臨床的意義:本研究が確立した「ubiquitin → Hrs → ESCRT → ILV」という classical な MVB 形成経路は、その後の exosome (extracellular vesicle, EV) biogenesis 研究の分子基盤となった。MVE の ILV は plasma membrane と融合すると exosome として放出され、がんの pre-metastatic niche 形成や liquid biopsy バイオマーカーとして注目されており、本論文の機構理解は EV を標的・運搬体とする治療開発への bench-to-bedside 橋渡しの土台を提供している。ESCRT 経路は HIV 出芽など病態とも接続し、臨床応用上の含意も広い。
limitation と今後の検討:本研究は Rab5(Q79L) による endosome 肥大化や myc 標識構築体の overexpression に依存しており、生理的条件下での microdomain dynamics は完全には反映していない可能性がある。clathrin の不完全 knockdown による残存 microdomain の寄与も完全には排除できない。また flat clathrin coat の構造生物学的理解 (curved clathrin lattice との違い) や、clathrin が Hrs 介在の recycling にも必要かは残された課題であり、coat 構造の詳細解析が今後の検討課題として挙げられる。
方法
細胞系・identifier:ヒト HeLa 細胞および HEp-2 (human epithelial type-2) 細胞を使用。recombinant GST-clathrin-TD (clathrin heavy chain の残基 1-579 の GST 融合蛋白) は大腸菌 Escherichia coli 発現株で発現させ glutathione-Sepharose で精製した。endosome を肥大化させるため恒常活性型 GTPase Rab5(Q79L) を発現させ、confocal microscopy で microdomain を分解できる enlarged endosome を作出した。

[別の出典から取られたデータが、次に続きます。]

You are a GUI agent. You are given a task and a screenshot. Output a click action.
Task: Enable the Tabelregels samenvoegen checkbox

遺伝子操作:ヒト Hrs 特異的 siRNA で Hrs を knockdown し、siRNA 抵抗性のマウス由来 myc-Hrswt または clathrin-box motif (C 末端 5 アミノ酸残基) を欠く myc-HrsΔCB を rescue 発現させた。clathrin は plasmid-based siRNA で枯渇させた。clathrin-box motif の十分性検証には PtdIns(3)P probe である tandem FYVE 構築体 (2xFYVE) に Hrs C 末端を融合した 2xFYVE-HrsCT および欠失体 2xFYVE-HrsCTΔCB を用いた。
Pull-down assay:GST-clathrin-TD ビーズと myc-Hrs 発現 HeLa lysate を incubate し、Hrs のリン酸化依存性を検証するため 50 ng/ml EGF を 15 分刺激した条件としない条件を比較、anti-myc 免疫沈降後に anti-phosphotyrosine 抗体で検出した。

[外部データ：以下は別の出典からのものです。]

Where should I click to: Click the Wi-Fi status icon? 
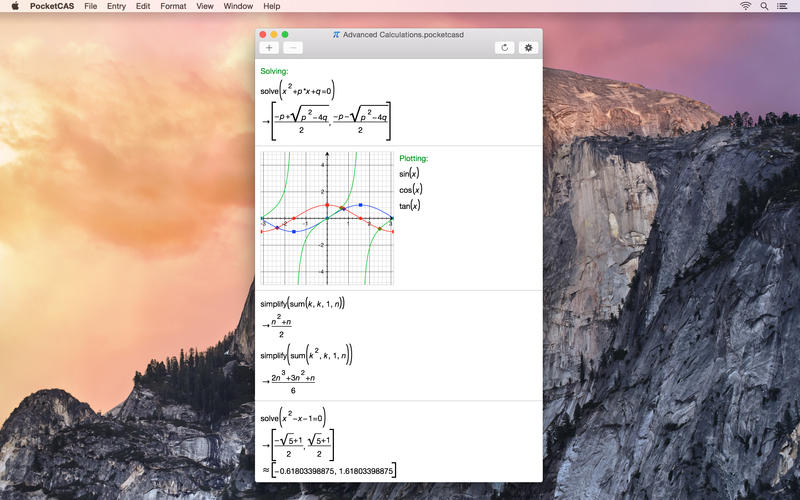point(745,6)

生細胞 FRAP 解析:GFP (green fluorescent protein)-clathrin light chain (LC) または YFP-Hrs (yellow fluorescent protein-tagged Hrs) を Rab5(Q79L) と共発現させ、25°C で whole-endosome を 2-3 秒 photobleach 後 150 秒の蛍光回復を記録。回復曲線は diffusion model に非線形回帰 (non-linear regression) でフィットし、半減期 t1/2 と mobile fraction を算出した。FLIP (fluorescence loss in photobleaching) は 10 秒ごとに 200 秒 photobleach し lateral diffusion を評価した。
EGF 分解 assay:Hrs 枯渇 HEp-2 細胞に 100 ng/ml Rhodamine 標識 EGF (epidermal growth factor) を 15 分取り込ませ、cycloheximide 10 μg/ml 存在下で 3 時間 chase し、残存 EGF を pixel 強度で定量した (four independent experiments)。共局在は confocal 単一 endosome の overlapping pixel 比率で定量し、Tsg101 と EEA1/Hrs の共局在比較および EGF 残存量の群間比較には両側 Student t 検定 (two-tailed Student’s t-test) を適用し、p<0.05 を有意とした。